Analog - Log Analysis Utility

Analog is a weblog analysis utility that provides these metrics:

  • Number for requests.
  • Response request method (HTTP verb) distribution.
  • Response status code distribution.
  • Requests per path.
  • Response time statistics (mean, median).
  • Response upstream time statistics (mean, median).
  • Response body size in bytes statistics (mean, median).
  • Per path request method (HTTP verb) distribution.
  • Per path response status code distribution.
  • Per path response time statistics (mean, median).
  • Per path response upstream time statistics (mean, median).
  • Per path response body size in bytes statistics (mean, median).

Code and issues are on github.com/fabianbuechler/analog.
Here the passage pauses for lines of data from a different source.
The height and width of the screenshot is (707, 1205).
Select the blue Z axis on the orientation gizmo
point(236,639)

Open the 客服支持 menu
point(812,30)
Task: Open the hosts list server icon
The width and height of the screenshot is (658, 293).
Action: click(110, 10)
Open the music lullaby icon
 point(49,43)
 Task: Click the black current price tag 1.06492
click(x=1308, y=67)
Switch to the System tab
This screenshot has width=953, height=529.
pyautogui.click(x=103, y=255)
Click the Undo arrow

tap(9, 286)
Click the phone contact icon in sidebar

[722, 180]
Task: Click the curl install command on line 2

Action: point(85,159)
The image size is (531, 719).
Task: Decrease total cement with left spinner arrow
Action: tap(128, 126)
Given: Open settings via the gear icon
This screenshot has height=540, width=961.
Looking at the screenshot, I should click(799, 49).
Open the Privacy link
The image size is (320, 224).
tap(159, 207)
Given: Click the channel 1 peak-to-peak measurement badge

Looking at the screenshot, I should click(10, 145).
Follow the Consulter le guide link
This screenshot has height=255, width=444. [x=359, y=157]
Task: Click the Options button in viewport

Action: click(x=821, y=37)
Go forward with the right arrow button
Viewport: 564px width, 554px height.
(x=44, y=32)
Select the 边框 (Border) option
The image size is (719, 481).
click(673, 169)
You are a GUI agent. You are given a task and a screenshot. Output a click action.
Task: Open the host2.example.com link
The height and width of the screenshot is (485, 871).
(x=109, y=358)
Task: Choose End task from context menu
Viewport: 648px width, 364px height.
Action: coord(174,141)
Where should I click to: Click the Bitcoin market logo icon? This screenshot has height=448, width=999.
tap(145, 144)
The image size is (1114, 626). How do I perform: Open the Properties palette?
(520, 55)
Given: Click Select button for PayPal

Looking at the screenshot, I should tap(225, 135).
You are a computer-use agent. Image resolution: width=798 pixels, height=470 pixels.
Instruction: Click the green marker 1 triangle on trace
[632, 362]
Please also post feature requests there.

Analog can be installed from PyPI at pypi.python.org/pypi/analog:

$ pip install analog

Contents

Quickstart

Use the analog CLI to start the analysis:

$ analog nginx /var/log/nginx/mysite.access.log

This invokes the analyzer with a predefined Nginx log format and will by default parse the complete logfile for all different request paths and analyze all different request methods (e.g. GET, PUT) and response status codes (e.g. 200, 401, 404, 409, 500). The report would be printed to standard out as a simple list. Use normal piping to save the report output in a file.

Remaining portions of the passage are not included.